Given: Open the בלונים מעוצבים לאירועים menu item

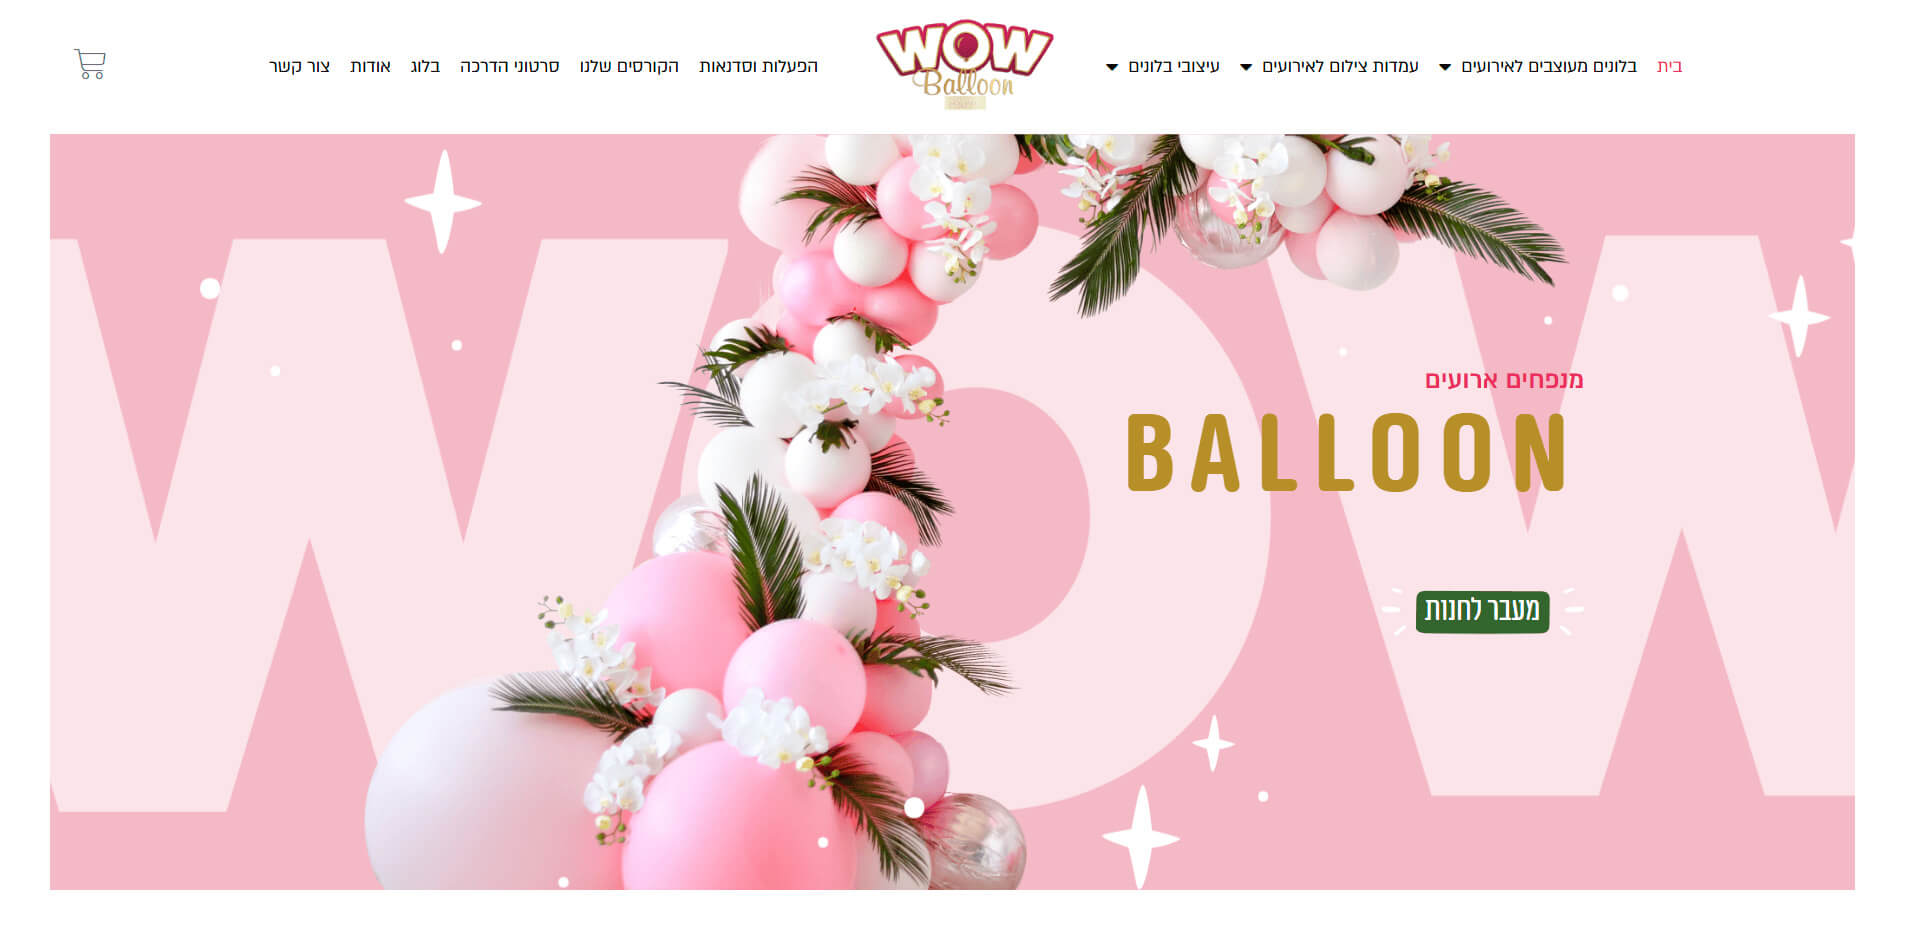Looking at the screenshot, I should pos(1549,66).
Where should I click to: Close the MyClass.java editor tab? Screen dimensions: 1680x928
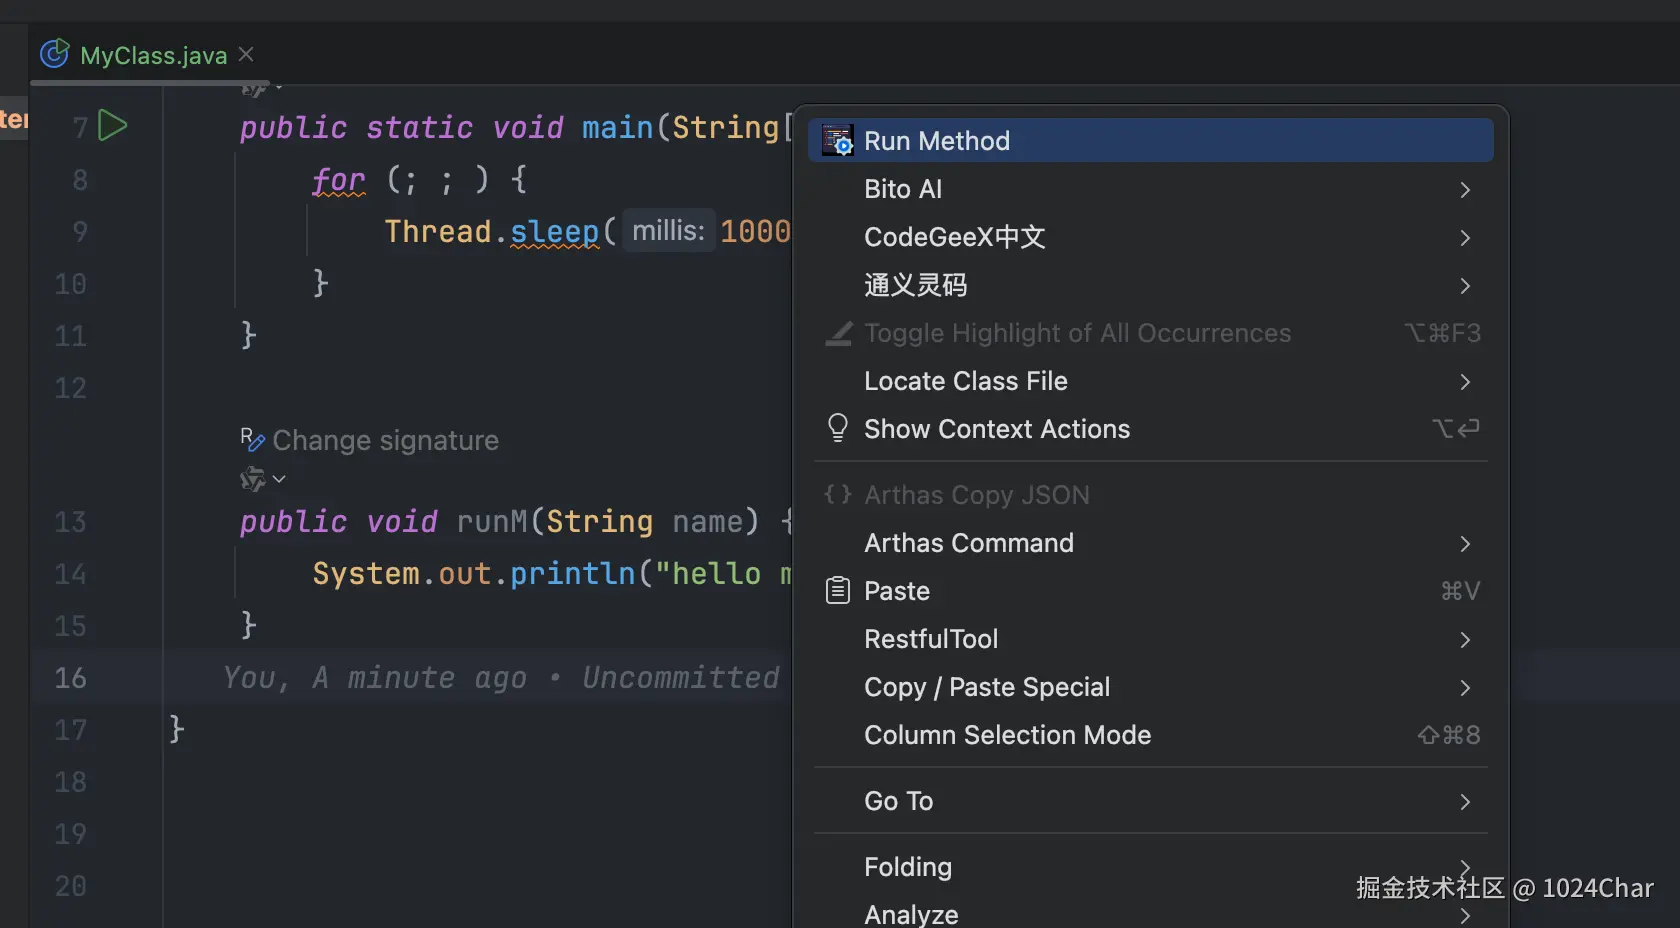[247, 54]
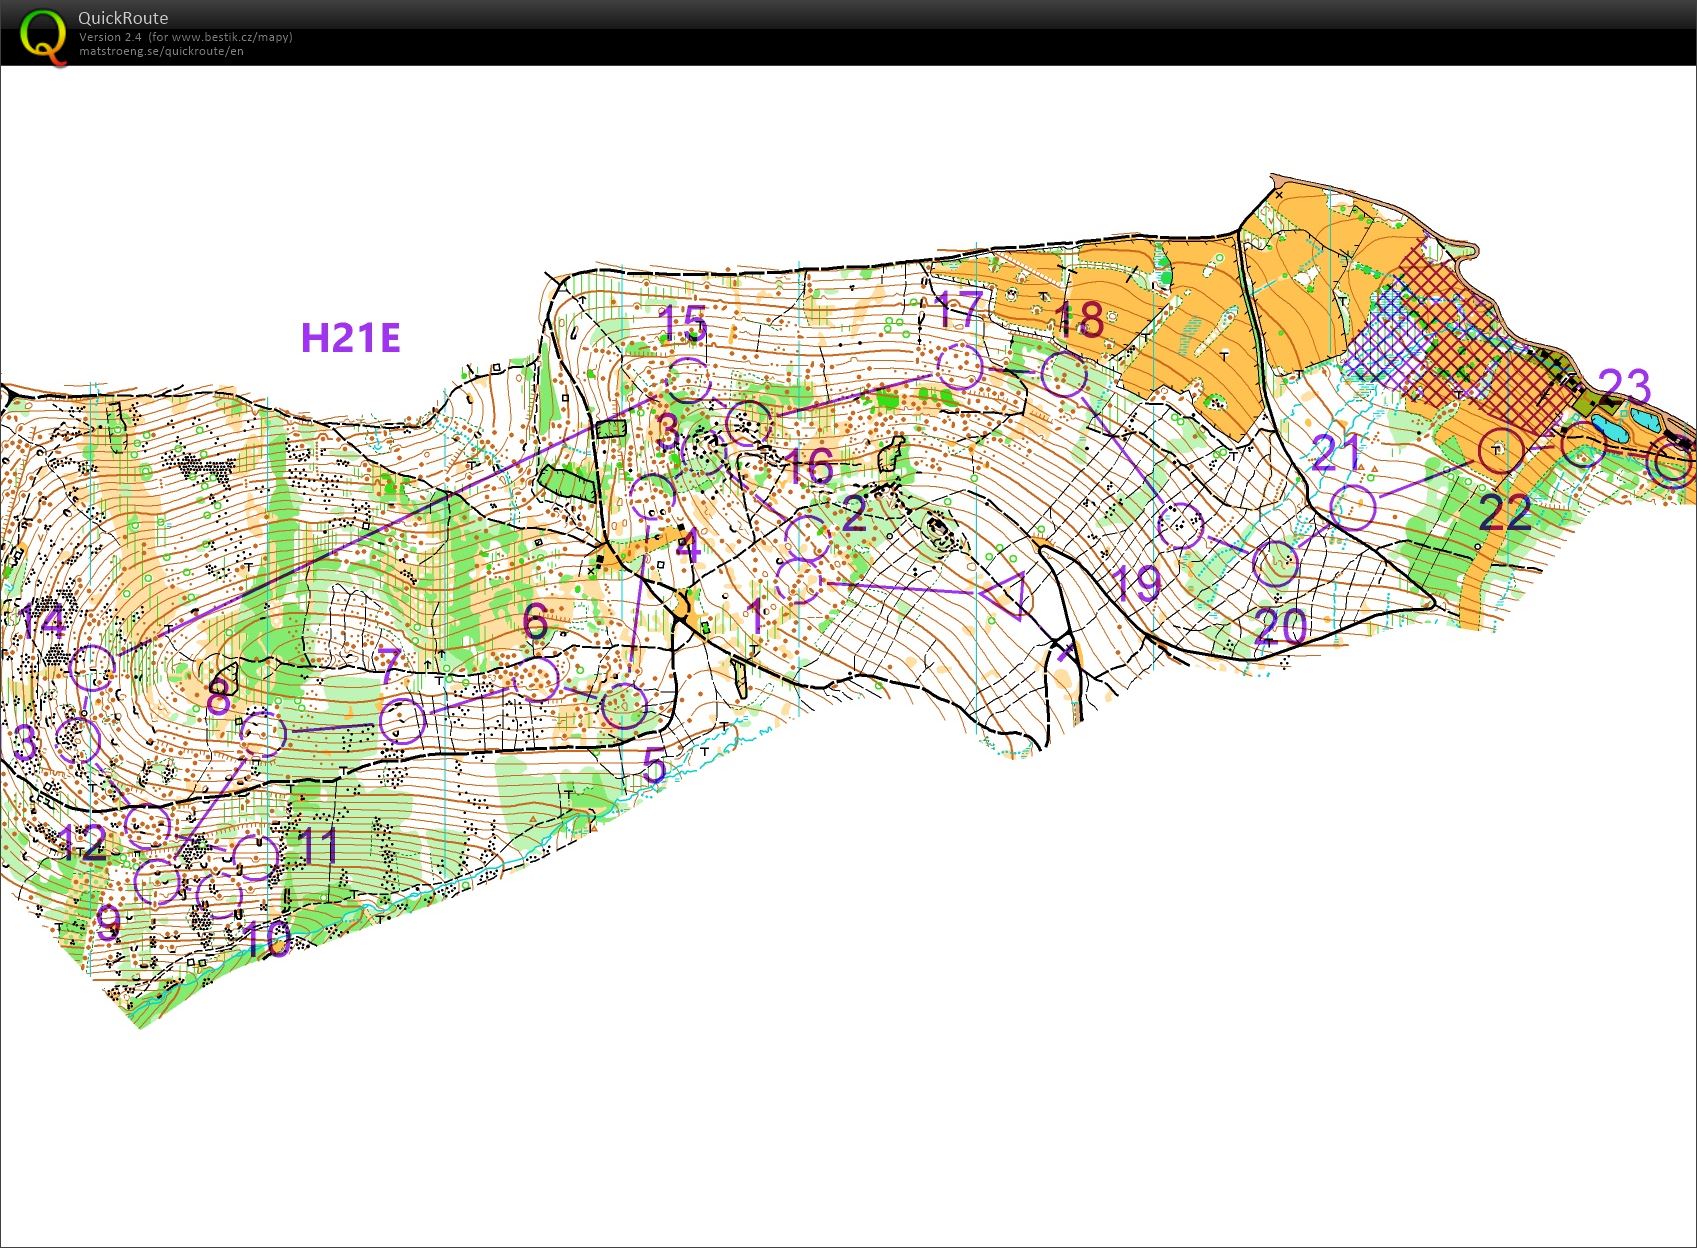The width and height of the screenshot is (1697, 1248).
Task: Click the number 23 control label
Action: pos(1624,385)
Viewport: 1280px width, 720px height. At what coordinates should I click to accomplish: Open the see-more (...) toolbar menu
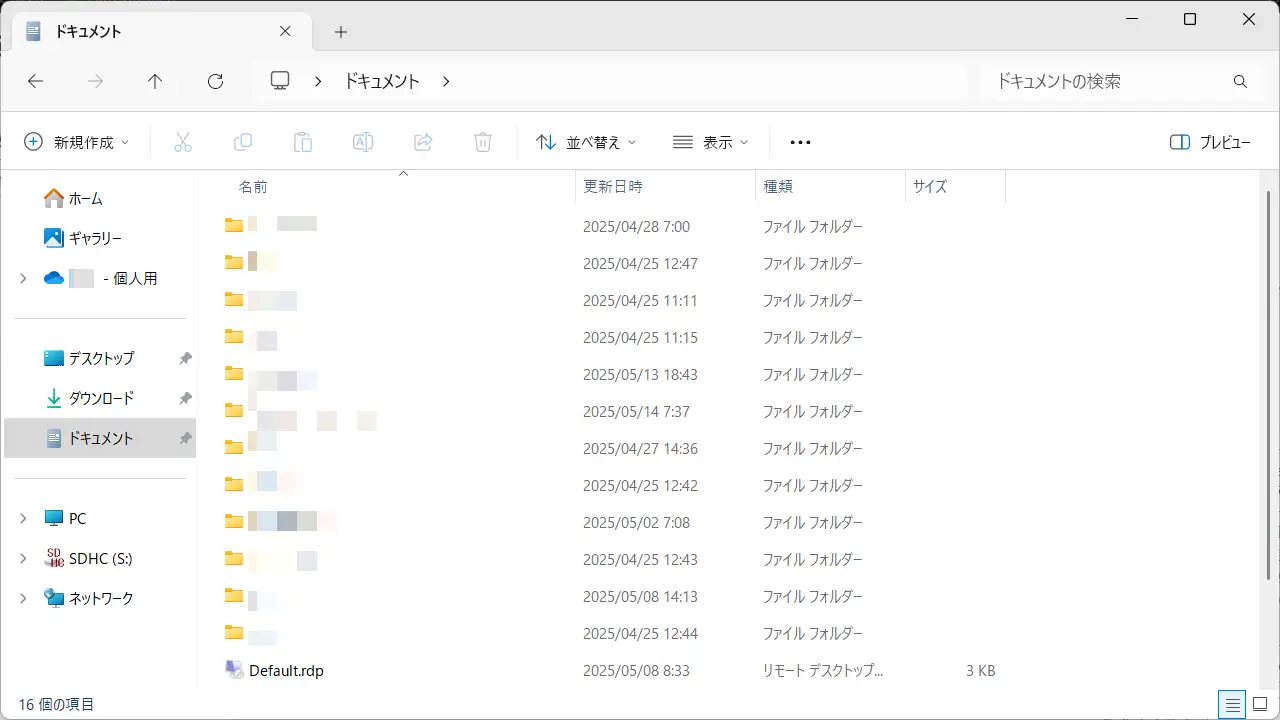tap(799, 142)
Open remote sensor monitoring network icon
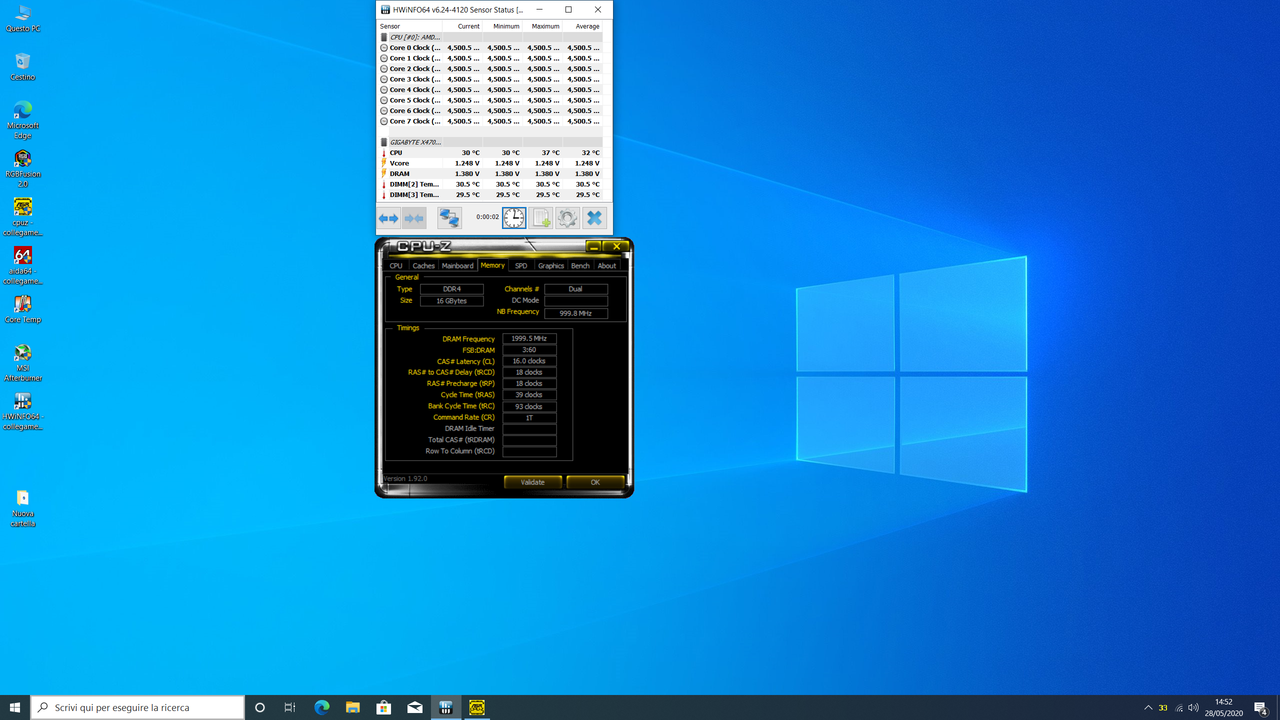Screen dimensions: 1280x720 (449, 218)
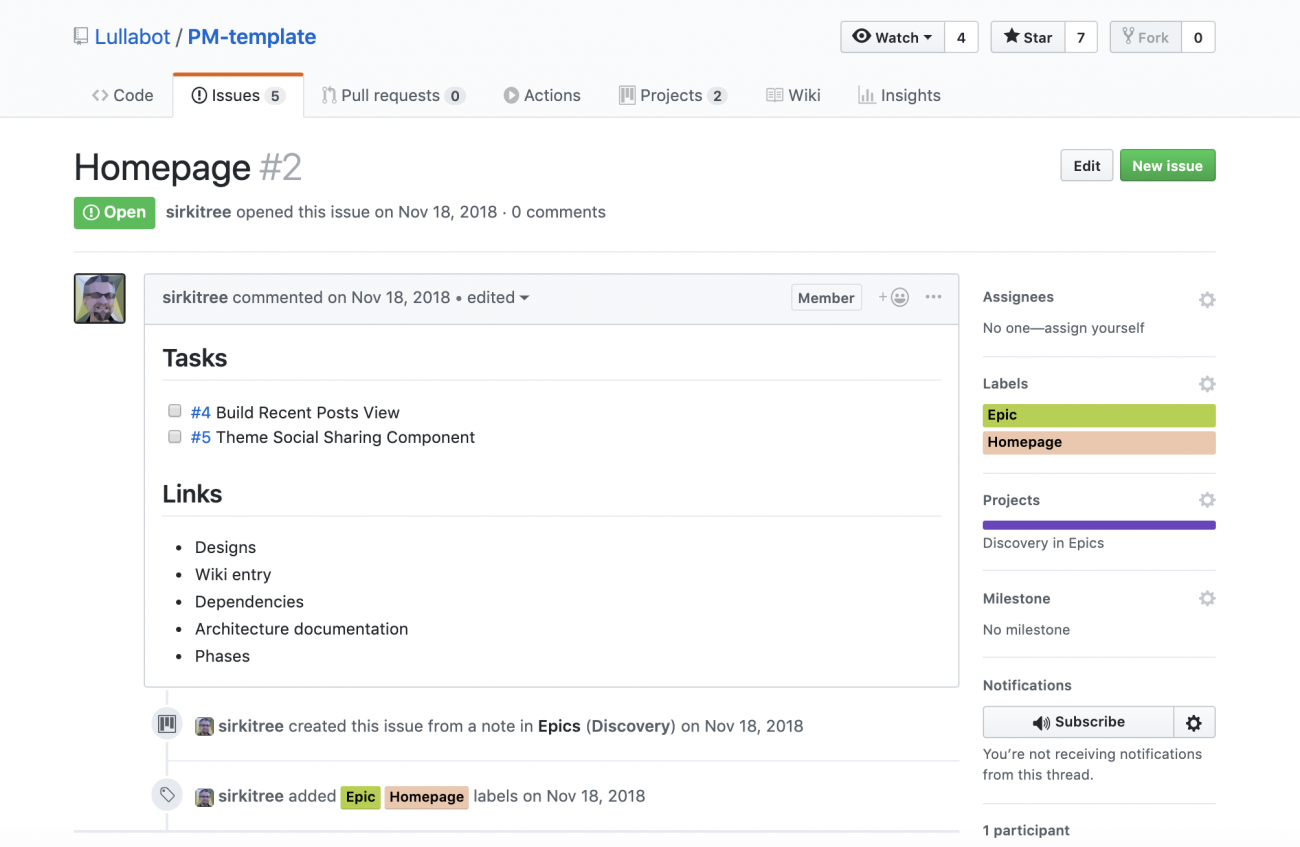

......

**Directions for this task**. Omit the pictures. Transcribe every record exactly.

**Exercise response**.
Given: Open the בלונים מעוצבים לאירועים menu item

Looking at the screenshot, I should pos(1549,66).
Where should I click to: Close the MyClass.java editor tab? Screen dimensions: 1680x928
[247, 54]
The width and height of the screenshot is (1697, 1248).
Task: Click the number 23 control label
Action: pos(1624,385)
Viewport: 1280px width, 720px height. At what coordinates should I click to accomplish: Open the see-more (...) toolbar menu
tap(799, 142)
Open remote sensor monitoring network icon
Screen dimensions: 1280x720 (449, 218)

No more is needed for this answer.